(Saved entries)

- - -

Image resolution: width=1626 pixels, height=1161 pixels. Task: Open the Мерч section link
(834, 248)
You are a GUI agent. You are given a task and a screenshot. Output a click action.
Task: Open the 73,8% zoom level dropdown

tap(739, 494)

- - -

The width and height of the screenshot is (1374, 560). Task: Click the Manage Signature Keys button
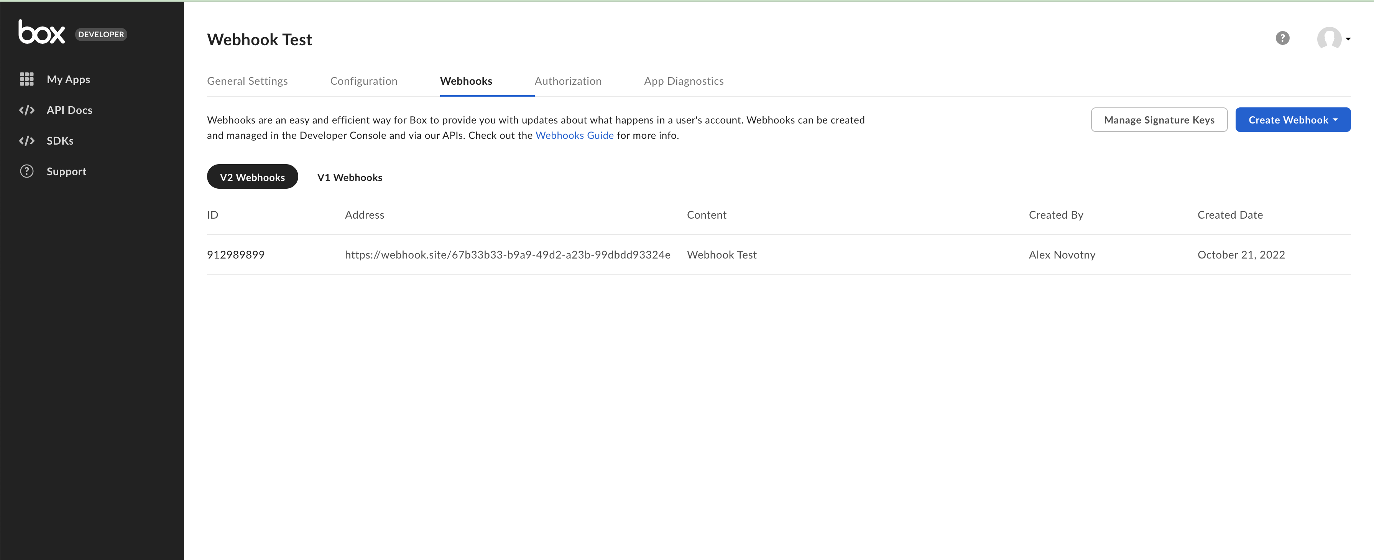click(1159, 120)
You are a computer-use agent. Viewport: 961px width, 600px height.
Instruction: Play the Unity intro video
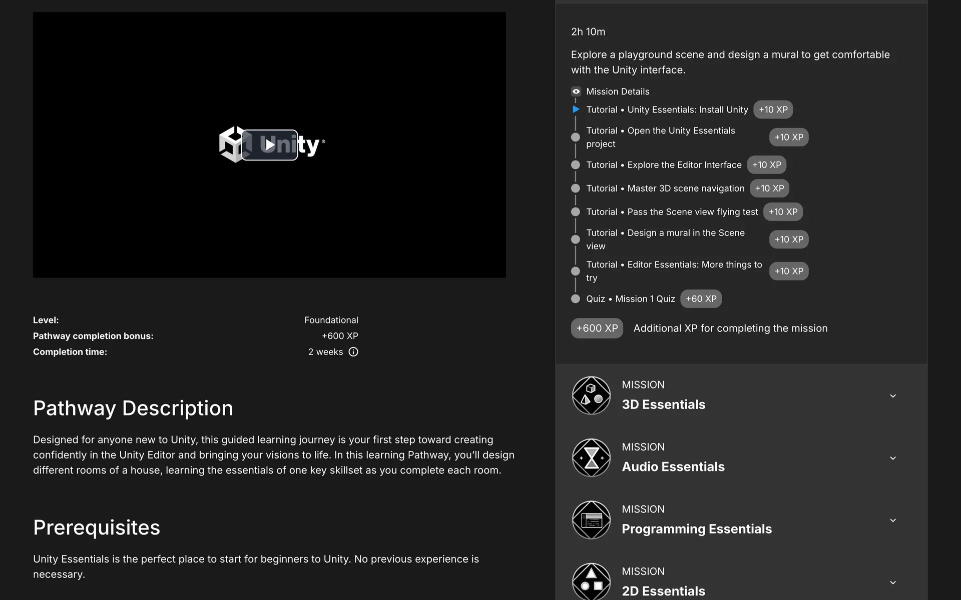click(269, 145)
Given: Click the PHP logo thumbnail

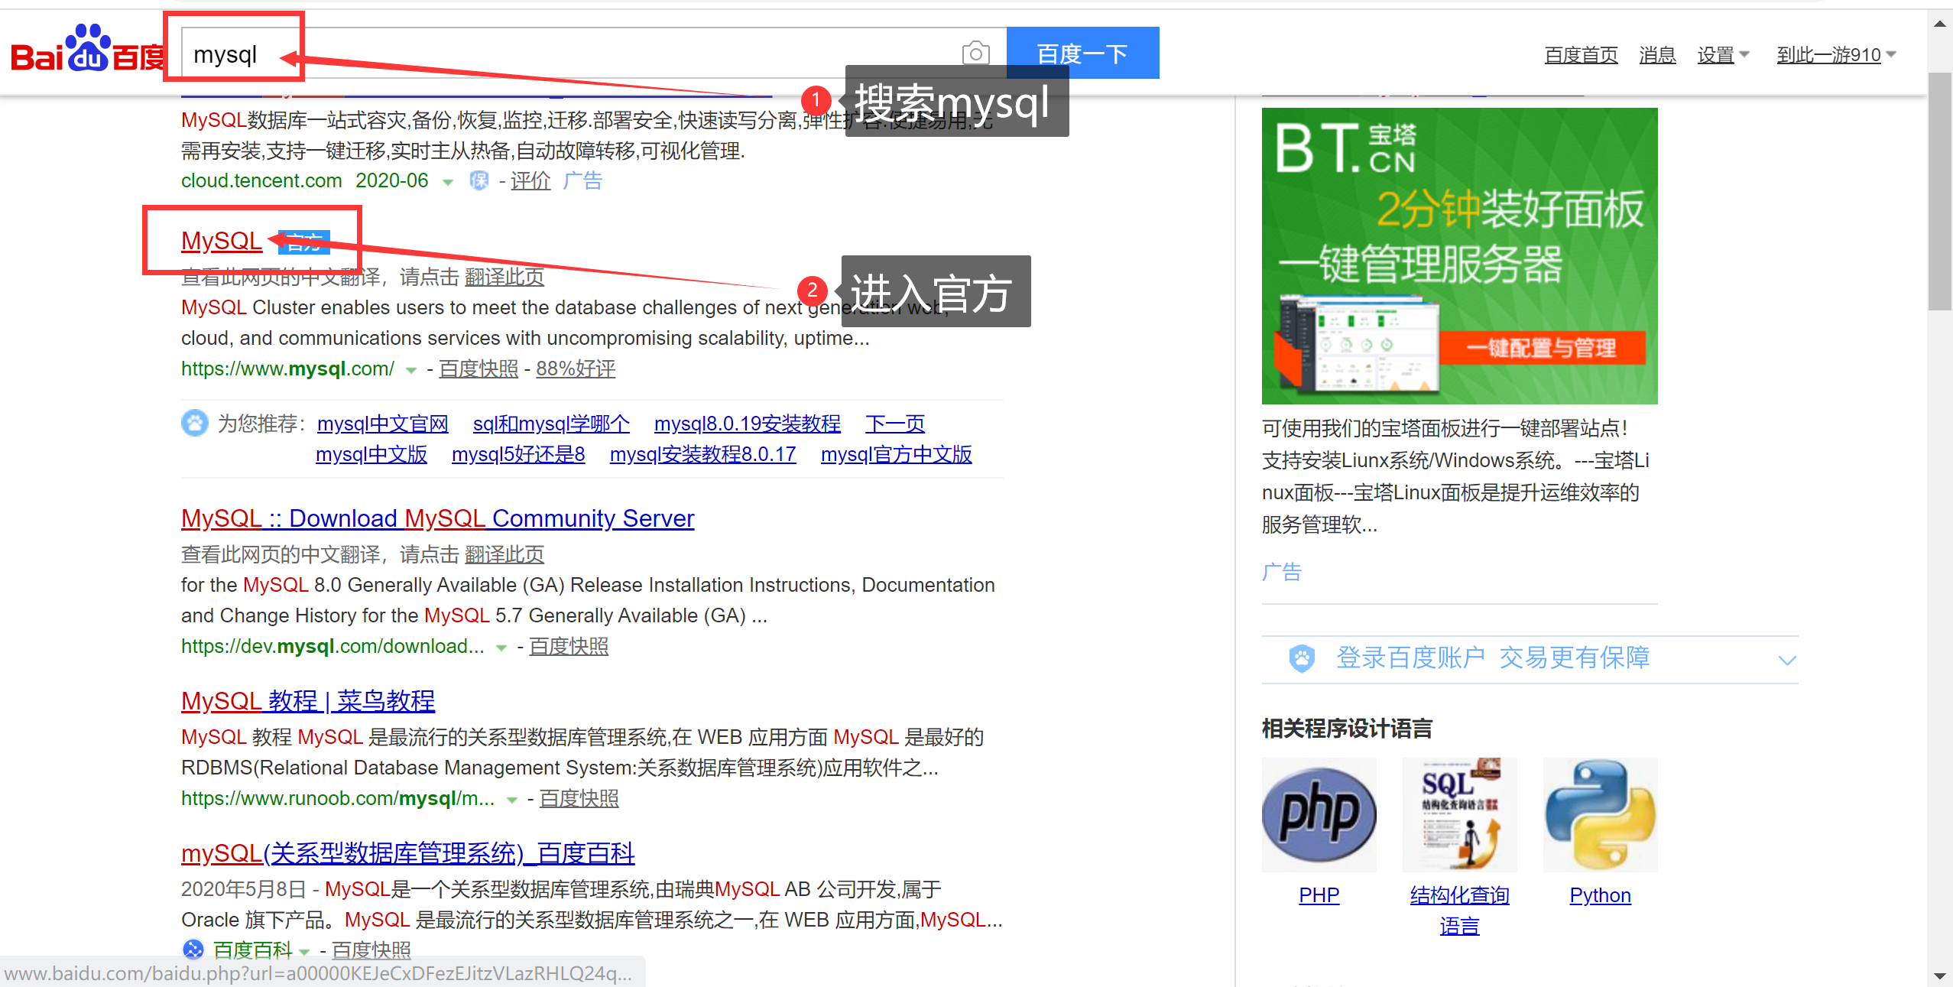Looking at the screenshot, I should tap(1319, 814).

- - -

> _What the task requires_:
Copy out every line above where "agent" is present.

> _Result below_:
You are a GUI agent. You are given a task and a screenshot. Output a click action.
You are a computer-use agent. Viewport: 961px width, 600px height.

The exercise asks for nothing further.